■ Extract provided:
....

How to Make Fertilizer Teas

  • Fill your bucket or brewer with water
  • Add any liquid or soluble ingredients (soluble kelp powder, humic acid, liquid fish fertilizer, etc.) directly to the water
  • Place any powdered or dry ingredients (Kelp Meal, Alfalfa Meal, etc.) into a 100-micron filter bag and add to the brewer
  • Stir, steep and/ or aerate your fertilizer tea for up to 24 hours
    • The time your tea is allowed to steep or brew under active aeration will depend upon the ingredients used
    • If you are using soluble ingredients the brew time will be very short.
    • If you are using dried herbs 12 - 24 hrs is a good option.
    • Active aeration is always a safe bet and helps to maintain aerobic environment
  • After brewing or steeping remove the filter bag and apply tea as a soil drench
  • Do not squeeze or press the filter bag as you may force sediment thru the mesh that could stop up your air-diffuser and/ or spray nozzles.

Notes on brewing fertilizer teas / garden teas:

  • A PPM or TDS meter can be used to measure the concentration of nutrients in your fertilizer teas (these can be purchased for under $20 at aquarium and some garden centers)
    • PPM meters measure the parts per million of a solution
    • TDS meters measure the total dissolved solids
  • Most plants will benefit from regular feedings of low level nutrient teas in the range of 400 – 600 ppm
    • The concentration of nutrients in your liquid tea will vary based upon the ingredients used, the time they are allowed to brew/ steep and the ppm of your water source
    • Well-water or rainwater may have more minerals than municipal water sources. Test your water to understand the starting level of nutrients (PPM) present in your water source. For example the filtered well water at our home averages 85 parts per million

 Recommendations for Nutrient Concentration

  • Young Plants / Light Feeders: 400 – 800 ppm
  • Established Plants / Vegetative Growth: 800 – 1000 ppm
  • Heavy Feeders / Fruiting Period: 1200 – 1500 ppm

What to do with the spent ingredients after making tea for your plants?

....

■ Collected material:
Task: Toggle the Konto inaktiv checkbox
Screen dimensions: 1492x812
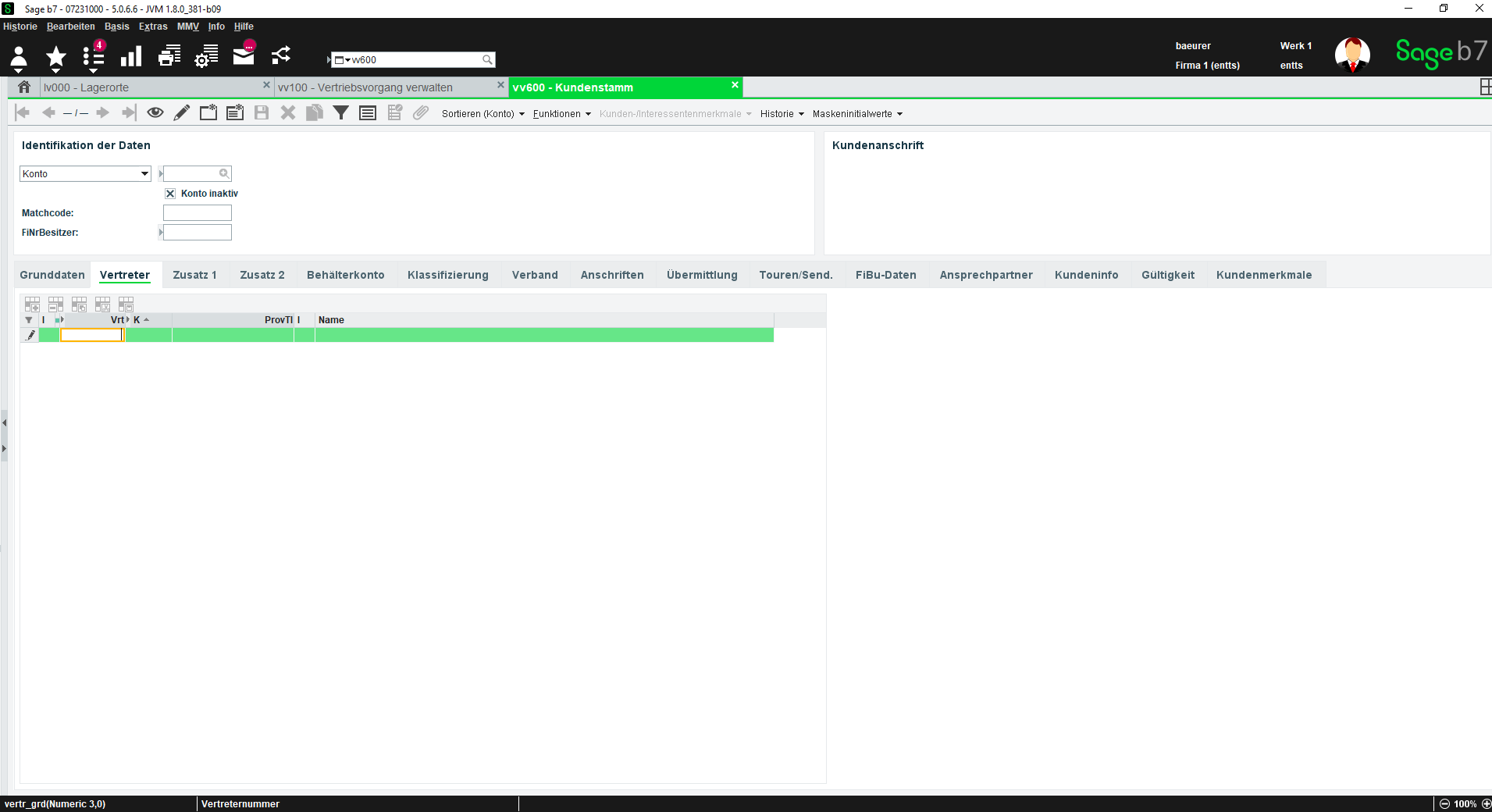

....

■ Challenge A: From the fertilizer tea guide, reproduce word for word the part that opens with the words containing "Notes on brewing" and closes with "some garden centers)".
■ Challenge B: Name every ingredient that the fertilizer tea guide gives as an example inside parentheses.

■ Full solution A:
Notes on brewing fertilizer teas / garden teas:

  • A PPM or TDS meter can be used to measure the concentration of nutrients in your fertilizer teas (these can be purchased for under $20 at aquarium and some garden centers)

■ Full solution B:
- soluble kelp powder
- humic acid
- liquid fish fertilizer
- Kelp Meal
- Alfalfa Meal